“Gaia saves the world” at the Staatstheater Nürnberg – Munich

The end is always difficult. It’s over, over, when it’s so beautiful right now. Or at least could get better. The desire to stay a little longer seems to have been innate in people. Even children develop outrageous strategies to avoid having to go to bed in the evening. What is it like when all of humanity is to go? Billions of whinges. In any case, in Nele Stuhler’s play “Gaia saves the world” the people have no desire to accept the end. They clamor, flatter, discuss, make reproaches and admit guilt, somehow believe they can buy time. They’re racing against what they themselves know is final. And at the premiere at the Staatstheater Nürnberg, that is just as absurd as it is funny and, sadly, it is also true.

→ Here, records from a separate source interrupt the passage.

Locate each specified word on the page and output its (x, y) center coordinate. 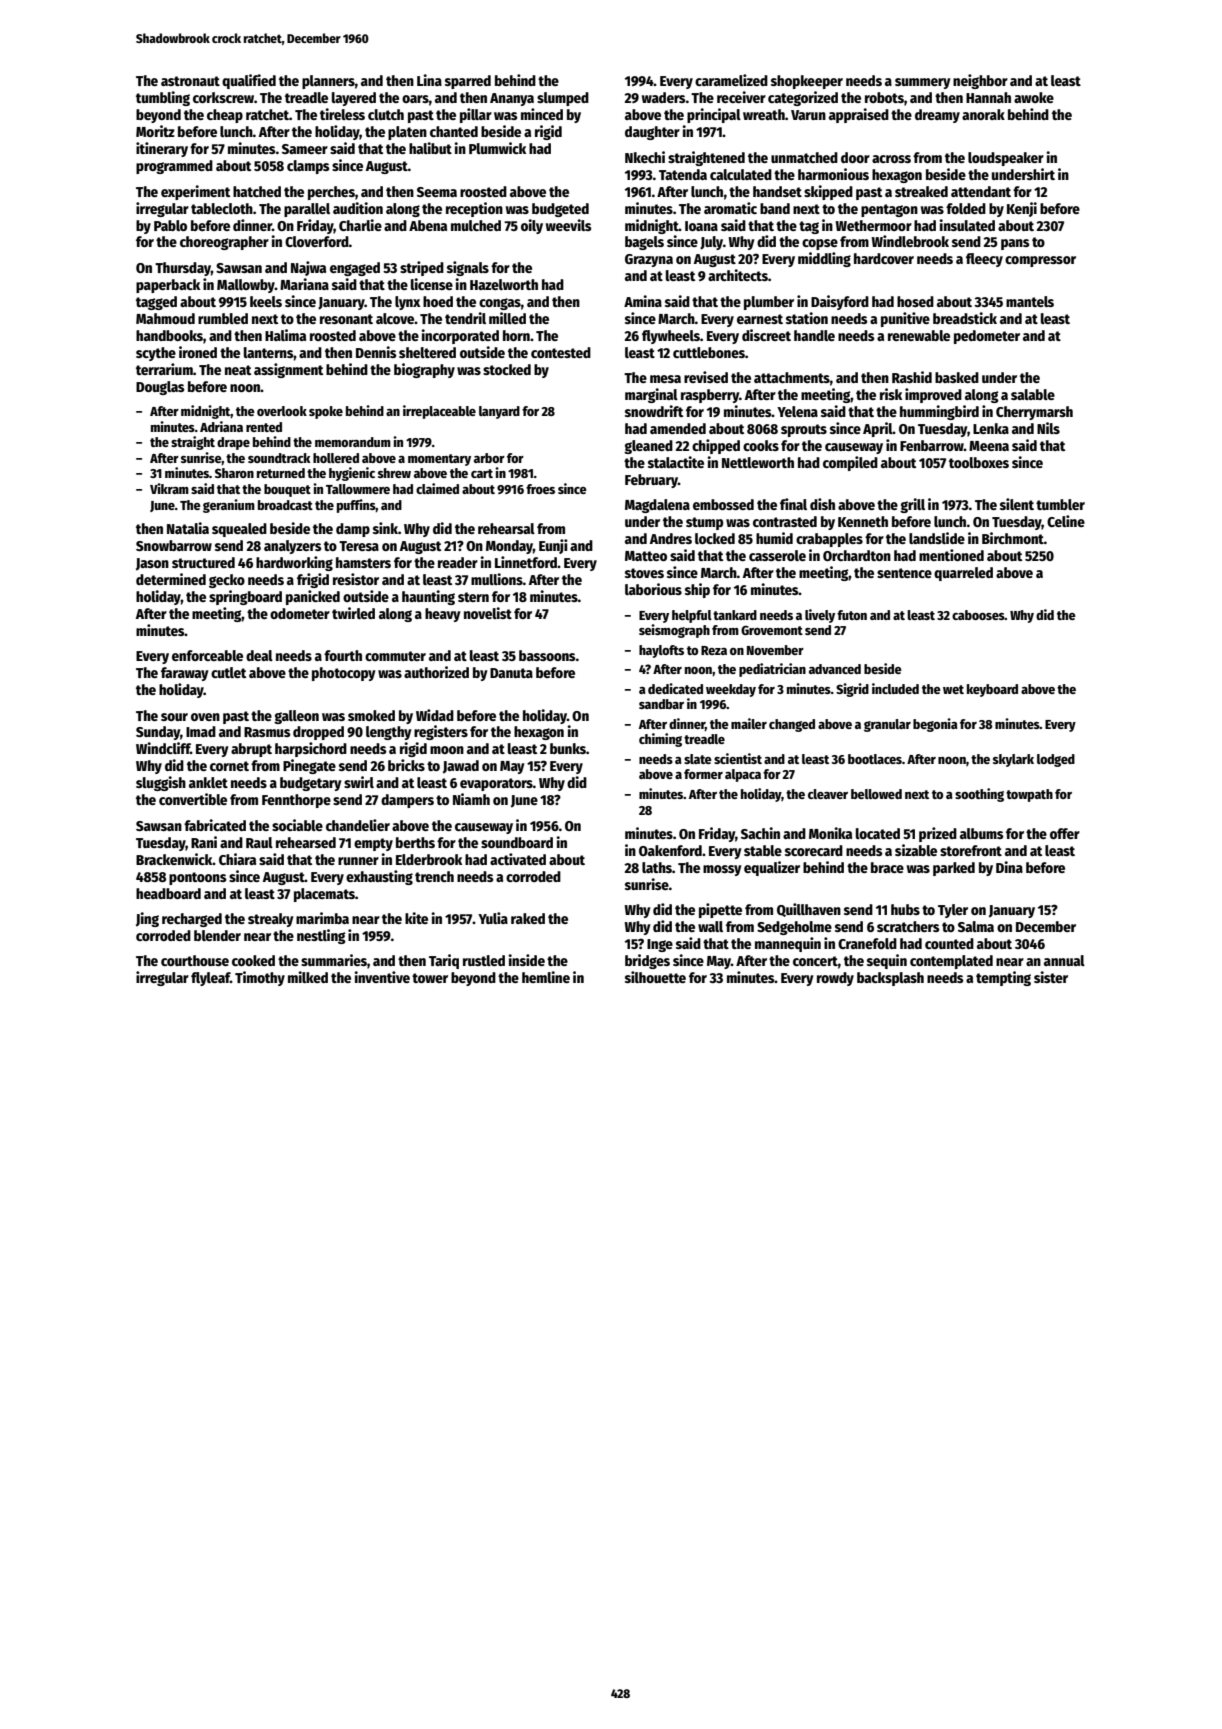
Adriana (221, 426)
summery (923, 83)
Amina (643, 301)
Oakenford (670, 850)
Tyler (953, 911)
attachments (792, 377)
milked (308, 977)
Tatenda (683, 174)
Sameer (305, 149)
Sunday (158, 733)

What used to be reserved for art has long since spilled over into our reality with climate change – the images of an apocalypse perceived as such. how to deal with it Stuhler has found an answer: with humor. This is more effective than any warning and morale thrown off the stage. In “Gaia saves the world” – the second part of a trilogy – Stuhler deals with the end of mankind without using science fiction or contemporary diagnoses. The author connects Greek mythology with the story of mankind’s creation and its self-inflicted downfall. And that’s great.

People ruin everything

At the center of her trilogy is the primal mother Gaia. In the second part, she now has the feeling that something is still missing in her creation. But she doesn’t really know what, so she tries around a bit, Zeus and Prometheus are allowed to have a go, and that’s how the people emerge, somewhat uncontrolled. The gods let these beings do as they please. And, surprise, it turns out: a bad idea, because people ruin everything. Here Stuhler uses a clever trick: With Gaia as a personified creator and creation, a dialogue is possible, people can talk to her. You can beg them like children that they want to stay even though everything is broken. This discussion is at the heart of the drama – and an extremely witty stage commentary on the climate debate, which has been exposed here as hollow. Humor, Stuhler demonstrates, is a beautiful, evil tool. But maybe also one that in a few years nobody will be using on this topic anymore.

With director Branko Janack there is now someone in Nuremberg who can bring the comedy present in “Gaia saves the world” to the stage. Despite the subject matter, there is nothing sad about it, quite the opposite. It begins with the appearance of the gods between the ruins of a colossal statue (stage design: Cleo Niemeyer-Nasser). Ulrike Arnold opens the game as a myth, drawing a history writer with fragile grandeur who is seldom willing to give up the reins. You understand that as soon as Zeus and Prometheus appear. Thorsten Danner’s father of the gods is busy distributing his seed, and Raphael Rubino’s fire thief is of enormous simplicity and calm, so that one could assume he originated from the gods Olympus in Berlin-Kreuzberg.

So overdrawing is desired this evening and will be finely balanced. Anna Klimovitskaya, Nadège Meta Kanku and Nicolas Frederick Djuren are also masters of this, who equip their people with the outrage of an angry crowd without agreeing with them. And then there’s Lisa Mies, sovereign as the primal mother Gaia, who brings so many facets to bloom that she didn’t need a flower dress. They all now show how absurd it is to have a discussion when everything has already been done. It’s a bleak panorama, no doubt, but one to behold. Because it’s still warm.